Впервые астрономы использовали процесс, основанный на машинном обучении, форме искусственного интеллекта, для анализа выборки потенциальных планет и определения того, какие из них настоящие, а какие — фальшивые, вычисляя вероятных кандидатов на гордое звание новой планеты.

Результаты их работы были опубликованы в Monthly Notice of the Royal Astronomical Society. Помимо всего прочего статья содержала результаты первого крупномасштабного сравнения различных методов проверки планет. Их выводы позволяют использовать несколько методик, в том числе их алгоритм машинного обучения, для теоретического подтверждения экзопланет которые нам ещё предстоит обнаружить.

Чаще всего для обнаружения экзопланет используется весьма трудоёмкий способ. В огромных объемах данных телескопов исследователи ищут признаки прохождения планет между телескопом и их звездой. Это движение приводит к явному снижению яркости света, исходящего от звезды, которое обнаруживает телескоп. Самым большим недостатком метода считается крайне низкая достоверность, ведь аналогичные эффекты могут быть следствием наличия в системе второй звезды, помехами от объекта на заднем плане или даже небольшими ошибками в работе камеры. Эти ложные срабатывания можно отсеять в процессе планетарной проверки.

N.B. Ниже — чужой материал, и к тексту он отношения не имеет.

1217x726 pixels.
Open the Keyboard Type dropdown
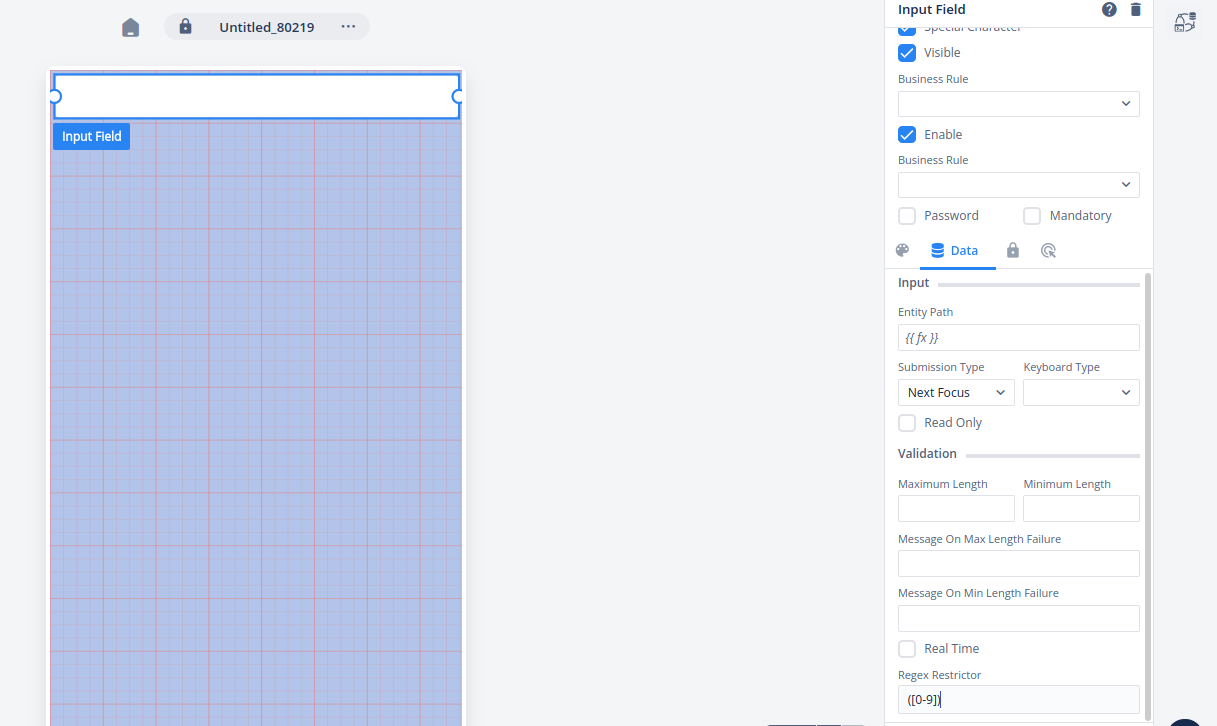pos(1080,393)
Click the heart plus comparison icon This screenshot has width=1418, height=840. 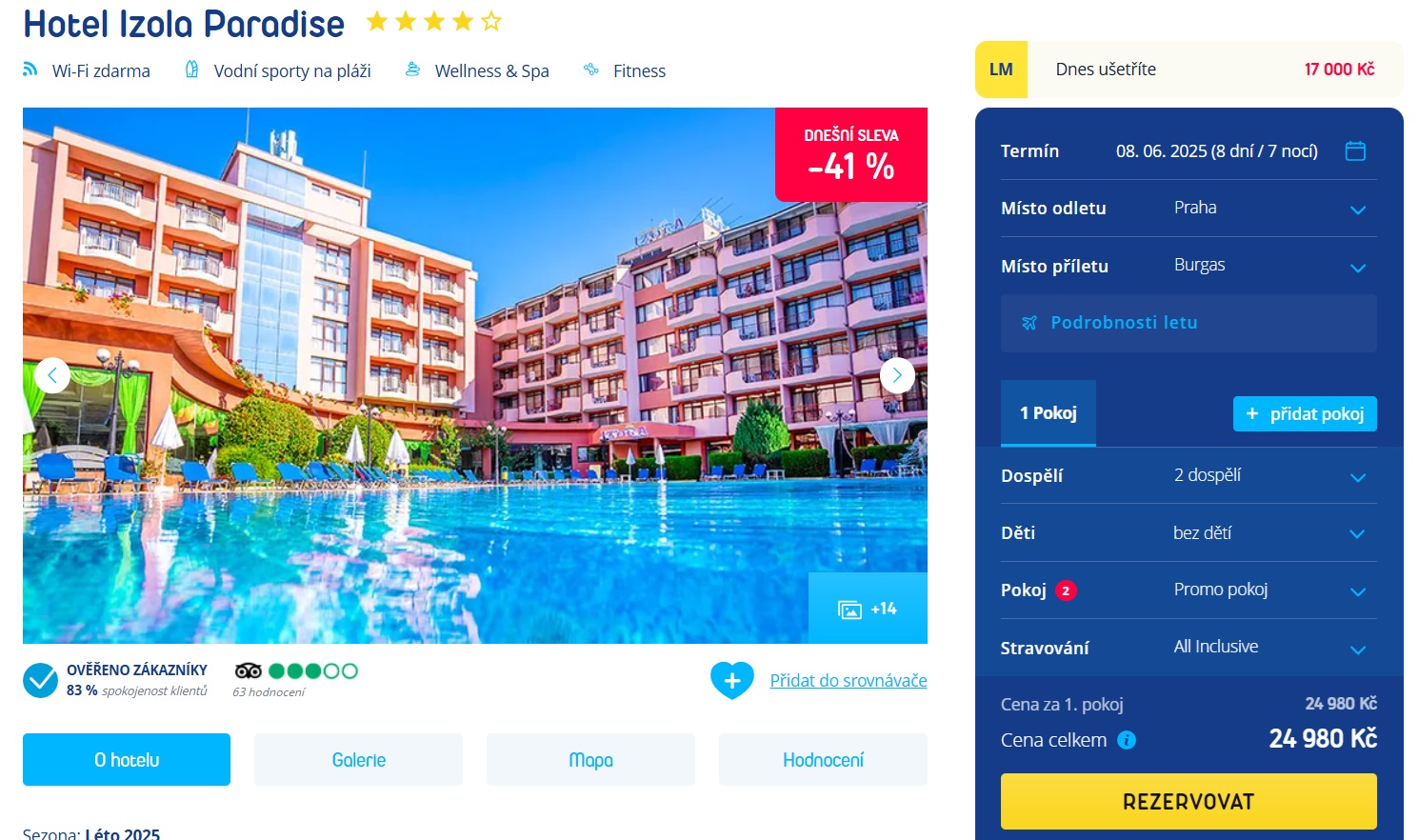(732, 680)
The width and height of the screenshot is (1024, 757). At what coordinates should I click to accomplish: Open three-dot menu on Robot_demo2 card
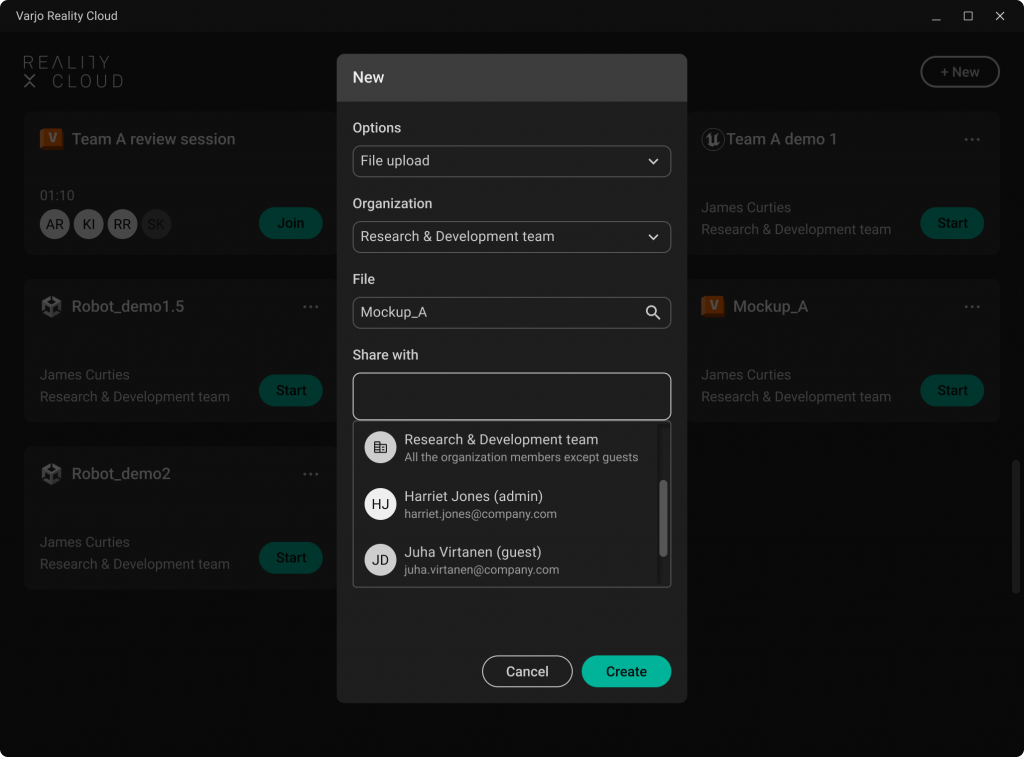pyautogui.click(x=311, y=474)
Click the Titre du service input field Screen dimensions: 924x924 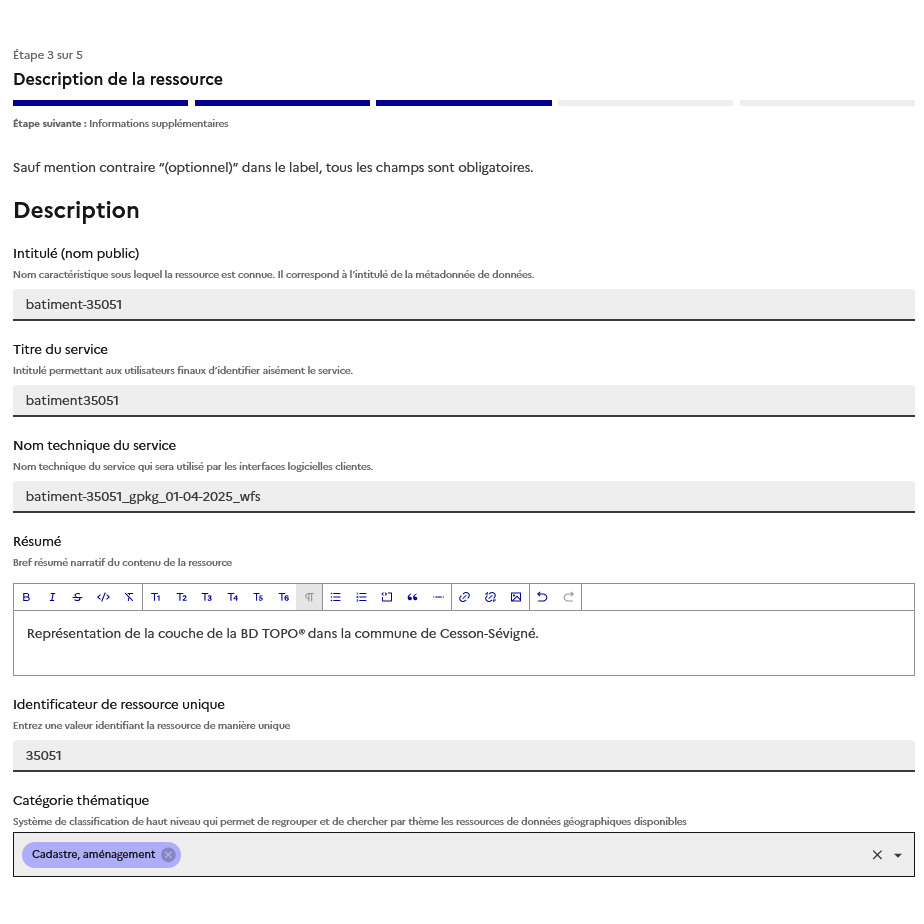(x=463, y=400)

Исследователи из Warwick’s Departments of Physics and Computer Science, а также The Alan Turing Institute, построили машинное обучение на основе алгоритма, который может отделить реальные планеты от фальшивых в больших выборках тысяч кандидатов найдены входе миссий космических телескопов, таких, как Кеплер и ТЕСС.

Алгоритм был обучен распознавать настоящие планеты с использованием двух больших выборок подтвержденных планет и ложных срабатываний от ныне прекращенной миссии Кеплера. Затем исследователи использовали алгоритм на наборе данных еще неподтвержденных планет-кандидатов от Кеплера, в результате чего было получено пятьдесят новых подтвержденных планет, и первая из них была проверена с помощью машинного обучения. Предыдущие методы построения ИИ ранжировали кандидатов, но никогда не определяли вероятность того, что кандидат сам по себе является настоящей планетой, что является необходимым шагом для проверки планеты.

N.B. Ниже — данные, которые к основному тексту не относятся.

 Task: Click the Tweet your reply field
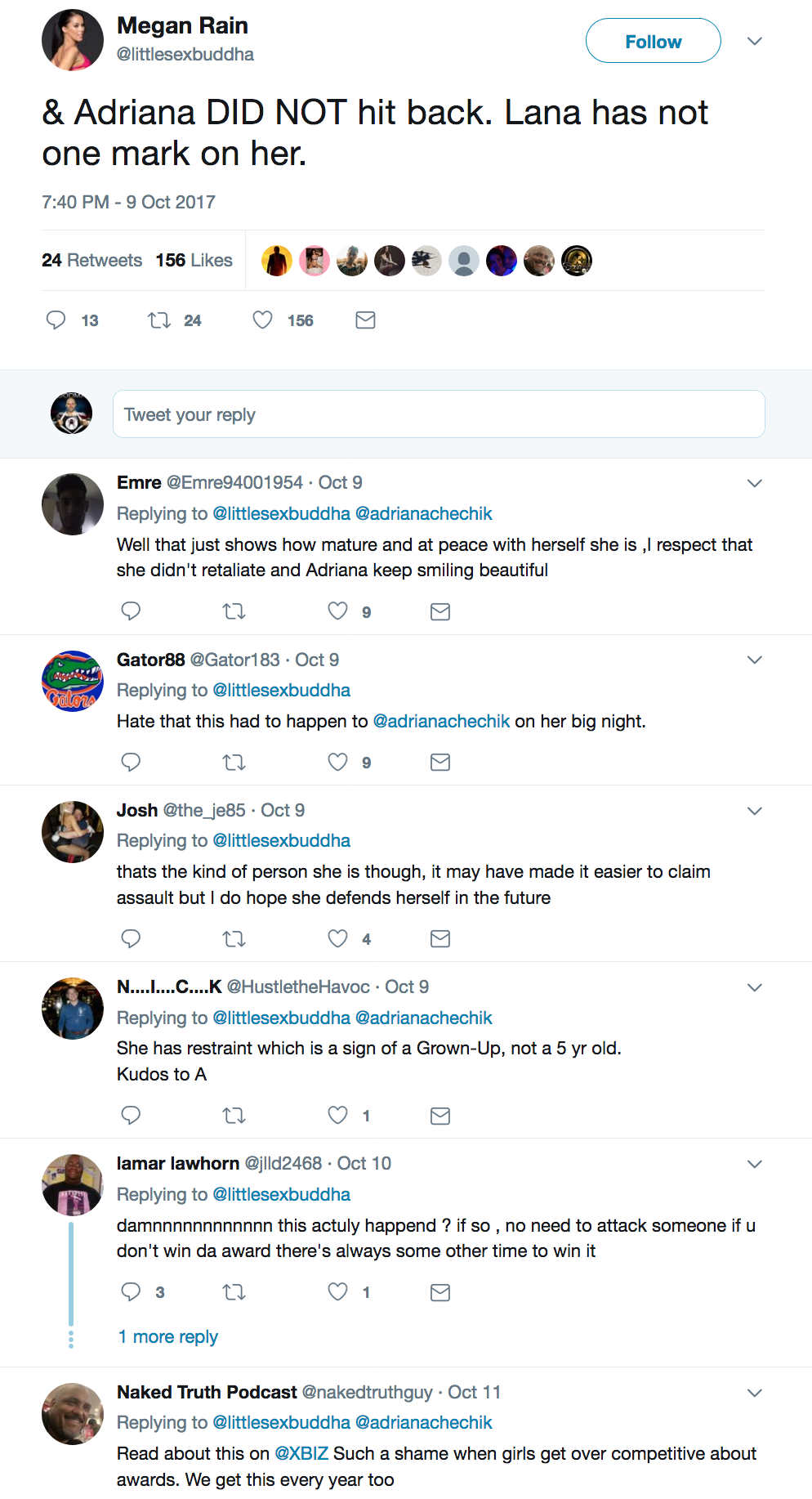click(x=439, y=414)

Эти пятьдесят планет варьируются от миров размером с Нептун до миров меньше, чем Земля, с орбитами от 200 дней до одного дня. Подтвердив, что эти пятьдесят планет реальны, астрономы теперь могут расставить приоритеты для дальнейших наблюдений с помощью специальных телескопов.

После создания и обучения алгоритм работает быстрее, чем существующие методы, и может быть полностью автоматизирован, что делает его идеальным для анализа потенциально тысяч планет-кандидатов, наблюдаемых в текущих исследованиях, таких как TESS. Авторы работы утверждают, что созданный ими алгоритм должен стать одним из инструментов, которые могут массово применяться для проверки планет в будущем.